Rango starts when a pet chameleon (Johnny Depp), after trying to orchestrate a very fancy looking play with a plastic fish and beheaded doll, gets stranded in the Mojave desert after he falls from his owner’s car. There, the chameleon (who is still nameless at this point), dazed and confused narrowly avoids getting killed by a hawk. Then, the chameleon meets an iguana named Beans (Isla Fisher) who takes him to the desert town: Dirt.
In Dirt, the chameleon finds the opportunity to be whatever he wants. He chooses to be Rango, a westerner marksman, and moments later, when the hawk comes back to terrorize the town, Rango kills him by firing a lucky shot that gets an empty water tower to squash the hawk.
However, soon after their arrival to Dirt, Beans discovers that the water reserves are dangerously low, which prompts her to ask Rango, who gets appointed sheriff, to investigate the matter. Rango undertakes her request and as the movie progresses, you find out the water issue is more complex and twisted than any of them first imagined: control the water and you control everything.
Rango is not your typical animated movie. It is definitely not something for the kids. After all, how many times do you hear the words “prostate exam”, “I’m ready to mate” and so on in a cartoon? The movie is a celebration of everything that is Western. There’s even a Clint Eastwood sort of appearance, just to top it all.

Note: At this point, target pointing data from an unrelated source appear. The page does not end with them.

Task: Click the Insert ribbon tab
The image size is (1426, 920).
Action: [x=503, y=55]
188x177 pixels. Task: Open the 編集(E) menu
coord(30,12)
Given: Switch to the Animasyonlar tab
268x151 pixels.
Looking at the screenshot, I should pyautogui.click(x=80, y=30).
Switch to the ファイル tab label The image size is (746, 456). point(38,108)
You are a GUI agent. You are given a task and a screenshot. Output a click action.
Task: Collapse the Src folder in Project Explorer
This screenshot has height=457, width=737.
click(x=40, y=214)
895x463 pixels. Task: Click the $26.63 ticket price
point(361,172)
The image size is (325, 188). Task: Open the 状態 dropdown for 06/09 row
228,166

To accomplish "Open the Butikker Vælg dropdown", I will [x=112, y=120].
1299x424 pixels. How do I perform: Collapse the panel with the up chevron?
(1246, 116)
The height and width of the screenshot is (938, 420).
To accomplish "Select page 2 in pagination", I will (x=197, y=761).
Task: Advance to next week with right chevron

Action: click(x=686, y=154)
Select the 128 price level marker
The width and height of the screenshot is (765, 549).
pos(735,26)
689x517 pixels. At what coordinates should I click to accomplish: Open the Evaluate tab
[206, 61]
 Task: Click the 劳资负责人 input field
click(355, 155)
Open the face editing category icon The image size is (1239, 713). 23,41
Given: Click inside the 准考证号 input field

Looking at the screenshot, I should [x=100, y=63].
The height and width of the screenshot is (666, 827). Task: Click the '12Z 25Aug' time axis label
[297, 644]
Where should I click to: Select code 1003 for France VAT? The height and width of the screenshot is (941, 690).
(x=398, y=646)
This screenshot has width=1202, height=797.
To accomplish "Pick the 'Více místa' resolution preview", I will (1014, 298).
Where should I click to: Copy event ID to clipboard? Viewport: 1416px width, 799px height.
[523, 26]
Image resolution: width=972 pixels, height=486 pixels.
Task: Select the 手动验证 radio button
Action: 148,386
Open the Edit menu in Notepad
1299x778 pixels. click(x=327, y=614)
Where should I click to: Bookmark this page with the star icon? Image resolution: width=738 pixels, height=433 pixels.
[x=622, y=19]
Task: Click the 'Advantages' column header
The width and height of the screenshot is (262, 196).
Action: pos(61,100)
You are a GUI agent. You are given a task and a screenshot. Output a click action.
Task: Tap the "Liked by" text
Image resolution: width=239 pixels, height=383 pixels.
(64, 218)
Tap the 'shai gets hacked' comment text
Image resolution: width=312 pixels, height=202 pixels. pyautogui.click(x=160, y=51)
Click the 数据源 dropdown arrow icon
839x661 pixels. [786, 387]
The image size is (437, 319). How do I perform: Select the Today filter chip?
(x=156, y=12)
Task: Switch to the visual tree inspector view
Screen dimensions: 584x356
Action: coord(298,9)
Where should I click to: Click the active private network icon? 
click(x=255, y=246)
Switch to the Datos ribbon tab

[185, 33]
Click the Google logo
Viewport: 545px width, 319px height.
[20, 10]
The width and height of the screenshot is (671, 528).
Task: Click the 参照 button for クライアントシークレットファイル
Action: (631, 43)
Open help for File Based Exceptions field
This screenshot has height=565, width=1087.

Johnny Depp is brilliant as the voice of Rango. The chameleon who embodies many personalities, depending on how he sees fit, needed an actor as versatile to give him life. And Johnny Depp does not fail at this. He plays well on screen with Isla Fisher, who has come a long way from being a shopaholic, with her impeccable western accent.
Director Gore Verbinski, known mostly for the Pirates of the Caribbean movies, strings this movie together as an overall tribute to the western genre. There are hints from many famous western movies in Rango that anyone who’s a fan of the genre would pick up. Add to that the brilliant work of Hans Zimmer on the score, as well as screenwriter John Logan, and the movie becomes a very strong movie overall.
Rango is not a very pretty movie in the sense that animated movies are almost always aimed at providing audiences with a cute looking hero/heroin before anything else. Here, even the good people are cringe-worthy when it comes to the cuteness element, which goes to show how much the creators of Rango did not waver in them wanting to make an animated movie that’s not addressed to a particular audience, but one that fit their vision. Rango is a movie with many firsts. This the animators’ first animated movie and the director’s first animated movie as well. But you don’t feel that it’s a movie of firsts when you watch it because everyone involved gives it their all to make it as good as it could be. And yes, it is good.